The Burnerz are a collaboration between Zion I MC Zumbi and Trackmasters producer The Are. Zion I are Bay Area underground heroes, renowned for Zumbi’s conscious lyrics and producer Amp Live’s electronic beats. The Are is a Houston-based producer who has done work for Keisha Cole, Lil Kim, and Lords of the Underground. The two met on tour a few years ago, and the Burnerz is the result.
The biggest difference between the Burnerz and Zion I is obviously the beats. The Are is from the Black Milk school of production, offering fat, hard-hitting beats lightly sprinkled with well-flipped samples. He doesn’t break much new ground, but offers up fourteen tracks of solid head-nodders. The electronic music elements that make Zion I’s work so interesting are absent, replaced by East Coast (by way of Texas) boom-thwap.
The other difference between the Burnerz and Zion I is the lack of polish. They were going for a raw sound in both the lyrics and production, and it comes through on the tracks. There is an energy and spontaneity here that carries through the entire record. It’s an approach that is becoming more and more common in music today; the big budgets for carefully crafted studio albums are disappearing faster than an Antarctic ice shelf, so quick and dirty is the name of the game. In the hands of lesser artists, the results can be sub-mixtape quality, but The Are and Zumbi are pros, and “The Burnerz” is anything but amateurish.

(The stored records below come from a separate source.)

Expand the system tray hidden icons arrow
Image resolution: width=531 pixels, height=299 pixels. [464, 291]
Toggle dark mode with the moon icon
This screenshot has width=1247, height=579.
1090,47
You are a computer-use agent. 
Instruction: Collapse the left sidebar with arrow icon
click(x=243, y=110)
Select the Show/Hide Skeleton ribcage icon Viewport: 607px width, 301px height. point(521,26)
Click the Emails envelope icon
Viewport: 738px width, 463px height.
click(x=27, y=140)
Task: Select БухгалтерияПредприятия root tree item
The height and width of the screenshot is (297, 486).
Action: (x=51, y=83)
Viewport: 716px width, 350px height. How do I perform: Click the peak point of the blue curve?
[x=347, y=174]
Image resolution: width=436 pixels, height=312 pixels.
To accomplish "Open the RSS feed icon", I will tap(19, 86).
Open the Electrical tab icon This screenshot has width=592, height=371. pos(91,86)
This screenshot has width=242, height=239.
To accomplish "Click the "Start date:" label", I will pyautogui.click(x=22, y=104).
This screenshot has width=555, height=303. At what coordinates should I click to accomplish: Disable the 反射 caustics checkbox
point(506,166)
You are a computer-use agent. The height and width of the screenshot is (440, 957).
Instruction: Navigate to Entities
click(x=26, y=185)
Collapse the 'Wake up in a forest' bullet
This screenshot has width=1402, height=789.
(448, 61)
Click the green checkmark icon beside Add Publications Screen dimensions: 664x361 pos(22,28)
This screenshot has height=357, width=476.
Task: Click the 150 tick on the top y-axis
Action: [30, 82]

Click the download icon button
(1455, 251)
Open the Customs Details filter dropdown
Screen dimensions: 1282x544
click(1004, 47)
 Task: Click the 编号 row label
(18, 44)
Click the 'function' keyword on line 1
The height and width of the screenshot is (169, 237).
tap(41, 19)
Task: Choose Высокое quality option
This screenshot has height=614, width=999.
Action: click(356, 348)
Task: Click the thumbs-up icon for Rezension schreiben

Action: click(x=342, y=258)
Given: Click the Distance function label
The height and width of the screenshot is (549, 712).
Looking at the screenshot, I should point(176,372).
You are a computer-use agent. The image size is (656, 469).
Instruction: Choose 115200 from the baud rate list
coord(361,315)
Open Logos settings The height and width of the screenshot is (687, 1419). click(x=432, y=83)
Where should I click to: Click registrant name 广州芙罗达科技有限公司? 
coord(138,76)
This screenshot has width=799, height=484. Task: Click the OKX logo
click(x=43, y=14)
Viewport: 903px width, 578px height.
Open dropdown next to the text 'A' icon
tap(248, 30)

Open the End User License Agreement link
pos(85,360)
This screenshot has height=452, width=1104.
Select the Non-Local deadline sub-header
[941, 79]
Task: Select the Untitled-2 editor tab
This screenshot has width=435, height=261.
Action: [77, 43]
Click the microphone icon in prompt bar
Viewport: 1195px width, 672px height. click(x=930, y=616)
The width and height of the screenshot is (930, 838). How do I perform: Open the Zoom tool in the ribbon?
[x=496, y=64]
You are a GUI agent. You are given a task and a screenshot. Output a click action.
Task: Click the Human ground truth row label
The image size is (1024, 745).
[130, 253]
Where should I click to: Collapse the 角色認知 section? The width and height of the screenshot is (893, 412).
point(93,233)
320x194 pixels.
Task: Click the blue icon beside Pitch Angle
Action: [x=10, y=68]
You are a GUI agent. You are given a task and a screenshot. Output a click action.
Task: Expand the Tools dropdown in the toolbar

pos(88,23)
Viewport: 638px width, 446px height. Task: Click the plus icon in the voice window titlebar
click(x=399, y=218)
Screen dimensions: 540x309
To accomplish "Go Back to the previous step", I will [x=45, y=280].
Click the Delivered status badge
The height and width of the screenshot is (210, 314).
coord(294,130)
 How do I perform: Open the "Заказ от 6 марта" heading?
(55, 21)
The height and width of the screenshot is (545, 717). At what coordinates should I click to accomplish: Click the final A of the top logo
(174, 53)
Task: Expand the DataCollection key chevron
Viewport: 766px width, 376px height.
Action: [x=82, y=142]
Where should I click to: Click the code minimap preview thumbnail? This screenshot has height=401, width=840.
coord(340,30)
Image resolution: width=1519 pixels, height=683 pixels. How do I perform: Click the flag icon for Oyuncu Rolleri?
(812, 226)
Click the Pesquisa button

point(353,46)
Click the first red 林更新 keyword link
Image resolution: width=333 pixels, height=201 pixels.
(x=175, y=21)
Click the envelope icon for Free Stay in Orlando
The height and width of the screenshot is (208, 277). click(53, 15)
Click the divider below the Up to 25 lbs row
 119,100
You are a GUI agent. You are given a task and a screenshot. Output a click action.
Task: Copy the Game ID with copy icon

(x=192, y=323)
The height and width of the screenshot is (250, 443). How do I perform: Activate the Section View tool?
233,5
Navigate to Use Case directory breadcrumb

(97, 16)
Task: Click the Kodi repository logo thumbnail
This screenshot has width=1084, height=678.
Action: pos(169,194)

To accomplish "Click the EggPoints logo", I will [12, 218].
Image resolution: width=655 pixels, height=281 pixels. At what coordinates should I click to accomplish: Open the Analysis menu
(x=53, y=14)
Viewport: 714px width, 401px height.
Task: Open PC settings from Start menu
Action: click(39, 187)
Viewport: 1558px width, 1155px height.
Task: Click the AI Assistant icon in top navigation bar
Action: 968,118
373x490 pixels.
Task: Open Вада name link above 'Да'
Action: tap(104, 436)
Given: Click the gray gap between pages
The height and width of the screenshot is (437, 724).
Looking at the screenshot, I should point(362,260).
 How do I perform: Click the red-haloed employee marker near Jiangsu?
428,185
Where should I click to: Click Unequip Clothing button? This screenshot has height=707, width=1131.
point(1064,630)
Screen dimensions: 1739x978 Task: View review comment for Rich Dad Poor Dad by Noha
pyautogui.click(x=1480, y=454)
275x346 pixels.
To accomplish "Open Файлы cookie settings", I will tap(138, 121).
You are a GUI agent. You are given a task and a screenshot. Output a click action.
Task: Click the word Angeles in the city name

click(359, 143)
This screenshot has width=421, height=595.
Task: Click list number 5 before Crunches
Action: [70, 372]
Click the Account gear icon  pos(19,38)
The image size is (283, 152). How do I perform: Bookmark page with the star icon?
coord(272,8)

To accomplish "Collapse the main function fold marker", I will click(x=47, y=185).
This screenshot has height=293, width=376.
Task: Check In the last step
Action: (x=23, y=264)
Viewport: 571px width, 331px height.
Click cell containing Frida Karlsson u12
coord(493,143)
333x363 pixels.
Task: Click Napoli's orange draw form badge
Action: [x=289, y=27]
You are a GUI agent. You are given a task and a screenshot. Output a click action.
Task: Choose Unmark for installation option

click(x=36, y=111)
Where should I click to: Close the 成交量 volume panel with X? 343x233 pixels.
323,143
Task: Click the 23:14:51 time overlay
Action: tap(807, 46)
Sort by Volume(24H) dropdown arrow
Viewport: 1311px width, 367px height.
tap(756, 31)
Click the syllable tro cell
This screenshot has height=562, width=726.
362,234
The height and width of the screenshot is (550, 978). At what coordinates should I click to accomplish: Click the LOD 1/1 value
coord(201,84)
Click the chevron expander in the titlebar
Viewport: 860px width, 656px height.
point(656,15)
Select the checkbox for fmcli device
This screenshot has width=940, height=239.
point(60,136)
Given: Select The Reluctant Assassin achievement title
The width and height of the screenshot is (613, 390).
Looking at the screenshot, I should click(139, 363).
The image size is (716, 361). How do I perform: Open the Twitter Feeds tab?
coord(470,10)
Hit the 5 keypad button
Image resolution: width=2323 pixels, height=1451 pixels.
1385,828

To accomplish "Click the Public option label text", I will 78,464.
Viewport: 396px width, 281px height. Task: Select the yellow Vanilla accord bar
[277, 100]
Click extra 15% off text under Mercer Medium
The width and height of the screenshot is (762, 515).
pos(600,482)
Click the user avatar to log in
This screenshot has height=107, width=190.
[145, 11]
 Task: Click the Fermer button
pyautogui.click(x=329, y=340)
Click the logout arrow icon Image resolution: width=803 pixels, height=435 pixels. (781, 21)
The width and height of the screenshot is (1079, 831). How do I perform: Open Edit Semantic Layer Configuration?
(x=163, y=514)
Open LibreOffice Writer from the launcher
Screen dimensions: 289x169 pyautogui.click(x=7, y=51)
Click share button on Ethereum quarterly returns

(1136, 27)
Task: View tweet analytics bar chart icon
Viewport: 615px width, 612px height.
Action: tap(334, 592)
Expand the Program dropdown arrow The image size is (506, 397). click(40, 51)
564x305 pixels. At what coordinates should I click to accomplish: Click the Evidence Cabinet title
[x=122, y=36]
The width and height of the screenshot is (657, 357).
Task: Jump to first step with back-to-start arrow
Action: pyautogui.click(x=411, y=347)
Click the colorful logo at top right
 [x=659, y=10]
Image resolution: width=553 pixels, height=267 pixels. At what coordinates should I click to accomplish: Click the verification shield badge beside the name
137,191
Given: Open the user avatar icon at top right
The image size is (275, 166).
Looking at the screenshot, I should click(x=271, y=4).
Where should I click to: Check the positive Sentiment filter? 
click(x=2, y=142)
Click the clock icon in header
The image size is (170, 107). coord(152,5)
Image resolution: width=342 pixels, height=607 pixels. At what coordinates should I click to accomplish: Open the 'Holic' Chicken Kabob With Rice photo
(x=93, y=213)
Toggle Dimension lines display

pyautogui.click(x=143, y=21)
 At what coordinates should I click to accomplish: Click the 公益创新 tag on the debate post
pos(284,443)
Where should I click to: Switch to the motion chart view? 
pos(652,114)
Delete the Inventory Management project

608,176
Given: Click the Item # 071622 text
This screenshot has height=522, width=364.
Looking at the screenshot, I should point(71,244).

It’s also never boring. The disc starts off with the bombastic audio assault of “The World,” complete with an opera chorus sample, before going into “Changes,” which addresses the hard times we are living through, asking “ready to get more dough, but how low can we go for the guap and the roll?” Zumbi proves himself skilled at spitting conscious rhymes that never feel pedantic or preachy. He draws attention to the havoc that drugs and crimes wreak on the community without sounding like a teacher telling you to stay in school.
One of the best tracks on the album is “Peace,” a slow burner about an East Coast transplant who comes to California only to find himself embroiled in a life a crime and eventually shot down. “The street breeds a virus to make hate inside us,” rhymes Zumbi. It’s based on the life and tragic death of Elray Jones, a 19 year-old shot dead in West Oakland last year. It’s a haunting song, and shows that Zumbi has both a deep understanding of what life on the streets is like, as well as the socio-economic situation that leads a young man down that path. Zumbi is not only a skilled rapper, he’s a deep thinker, and he manages to translate his thoughts into rhymes in a way that sounds effortless.
Martin Luther and the Grouch show up on “The Edge,” a soulful track about keeping it real in hard times, asking “what shall I do? Shit done hit the fan and I’m on the edge/Push done come to shove and I lost my edge.” OneBeLo offers some verses on the futuristic “Off the Wall,” and C. Holiday offers backing vocals on “Fly Wit Me.” Beyond those three tracks, it’s all Zumbi, all the time, and he is up to the task.
Like all good writers, Zumbi is all about show rather than tell, offering by example an alternative to the thugged out gangsta image that is so pervasive in hip hop and the African-American communities in the Bay Area. He does it not by lecturing about how bad the gangsta lifestyle is, but by being better. Hip Hop deserves nothing less. “Burnerz” is fourteen tracks of rock-solid Bay Area underground hip hop, and well worth your time.